_WHAT TO DO_.
(a) In the radiology article, how many experienced radiologists were divided into groups for the study?
(b) Carry on the radiology article past its last paragraph.

Radiology: Radiologists accuracy unaffected by expected findings
“Over the decades it has been proposed that observer performance is affected by prior expectations,” with indications of these findings coming from well-known experiments ranging from sociology and psychology to medicine, Warren M. Reed, from the department of medical imaging and radiation sciences, part of the faculty of health sciences at the University of Sydney, in Lidcombe, Australia, and colleagues indicated. Previous radiology studies, in fact, have specified a small to moderate effect on confidence and accuracy among residents and faculty for x-rays and angiograms, depending on the expected number of abnormal findings, though the studies lacked consensus.
Reed and co-authors sought to measure the effect of the expected number of abnormalities (the ‘prevalence effect’) on radiologists’ performance and reading times. Twenty-two experienced radiologists were divided into three groups, with each group including at least one (out of five total) thoracic specialist. The groups were asked to interpret a set of 30 posteroanterior chest x-rays, 15 of which contained between one and three pulmonary nodules.
Each group read the same set of 30 films on two different days. Group one was given an expected count of 9 and 15 nodules for the first and second readings; group two was offered abnormality-prevalence expectations (of pulmonary nodules) of 15 and 22; and group three was given an expected number of 15 for the first reading and no expectation for the second reading. The order of the first or second reading was switched for half of the members of each group. Receiver operating characteristic (ROC) curves were created based on the placement and subjective confidence of identified nodules for each radiologist.
No significant differences were observed in the overall area under the curve (AUC) for the group ROC curves between the two disparate expectation readings. Compared with the standard reading of a radiologist who received no instruction on reading the 30 films, group one demonstrated an AUC of 0.91 when told to expect 9 nodules and an AUC of 0.93 when the expectation was 15 (the actual number of cases with nodules present).
Group two produced an AUC of 0.87 when told to expect 15 nodules and 0.85 when told to expect 22. Group three scored 0.92 for the 15-nodule expectation and 0.91 when given no expectation.
Although accuracy remained unchanged with different expectations, all groups spent significantly more time reviewing each image as the number of nodules they were told to expect increased. Moreover, the median number of fixations per image (defined as 100 msec of no more than 1 degree of movement by both eyes) increased significantly for all three groups as prevalence expectation grew.

_COLLECTED DATA_.
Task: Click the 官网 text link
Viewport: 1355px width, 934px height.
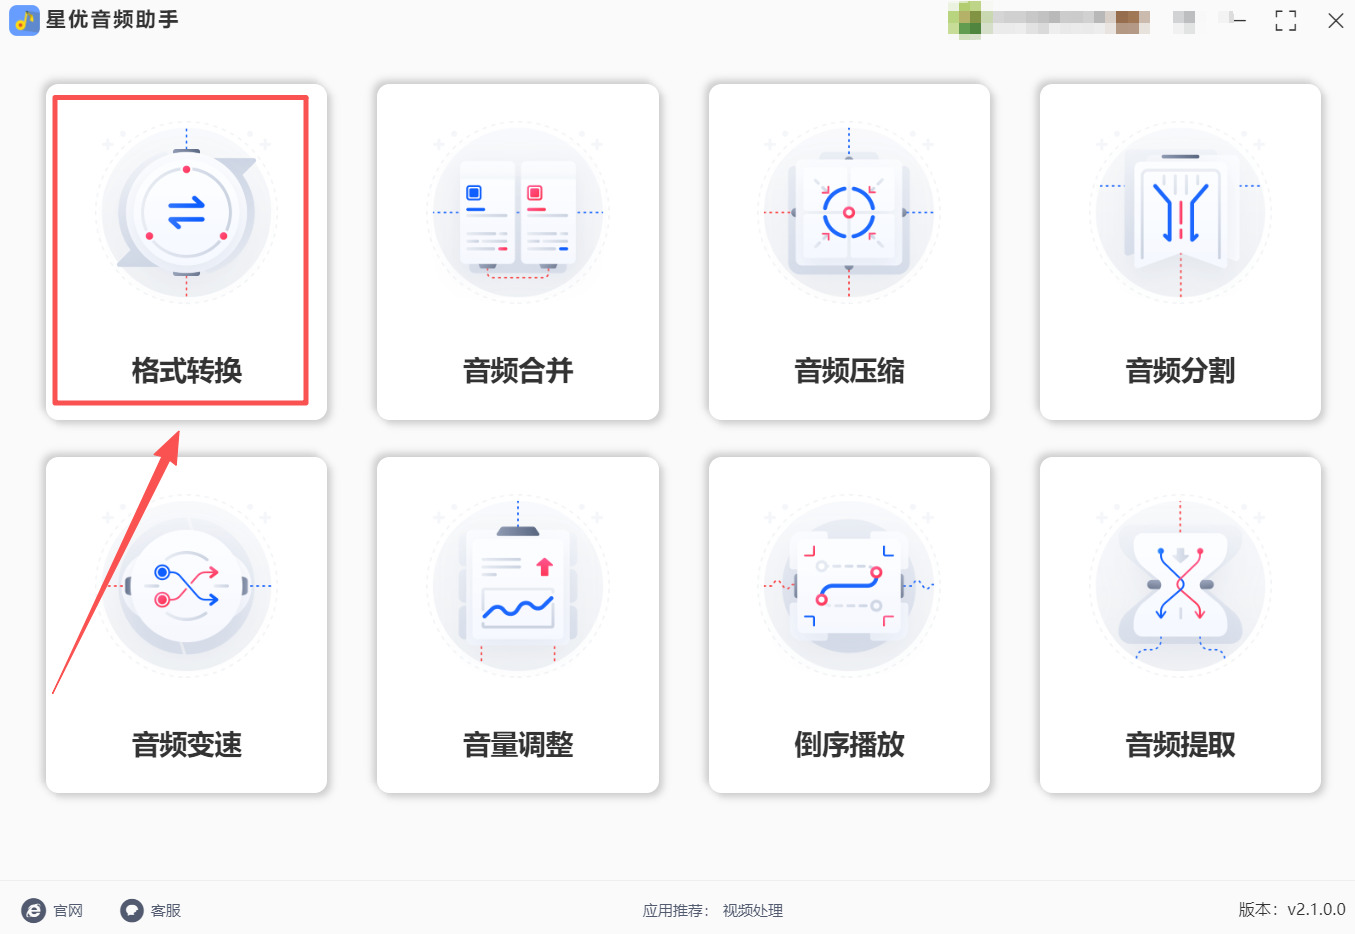Action: [x=68, y=910]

_EXPECTED RESULTS_.
(a) Twenty-two.

(b)
At the same time, median fixation time on each detected lesion significantly decreased for groups two and three as prevalence expectation increased; group one experienced a similar effect just shy of significance. All these effects held for group three when moving from an expected to an unexpected number of nodules.
The authors said these effects showed “visual search significantly alters at higher prevalence expectation rates, with radiologists searching more, and possibly hesitating more, when told to expect a higher abnormality-prevalence rate.
“It was hypothesized that expert radiologists would record more false-positive findings when told a high prevalence level and conversely would record more false-negative findings when told a low prevalence level; however, this was not supported in this work,” Reed and colleagues continued.
The authors acknowledged that the expectation reported to radiologists might not have been their actual expectation, a distinction that would be difficult to measure precisely.
The findings could have important implications for laboratory experiments. Higher prevalence rates than are found in clinical practice are used in many studies to more efficiently test and observe experimental effects, however this laboratory condition is considered a limitation in these studies. If expected prevalence does not or only minimally affects radiologists’ interpretations, “[s]tudies could therefore be designed to obtain the highest statistical power per unit observer effort to test the hypothesis posed,” the authors noted.
Overall, the authors concluded that “[n]o evidence was provided that expert radiologists’ interpretative skills were affected by preconceptions due to prevalence expectation.”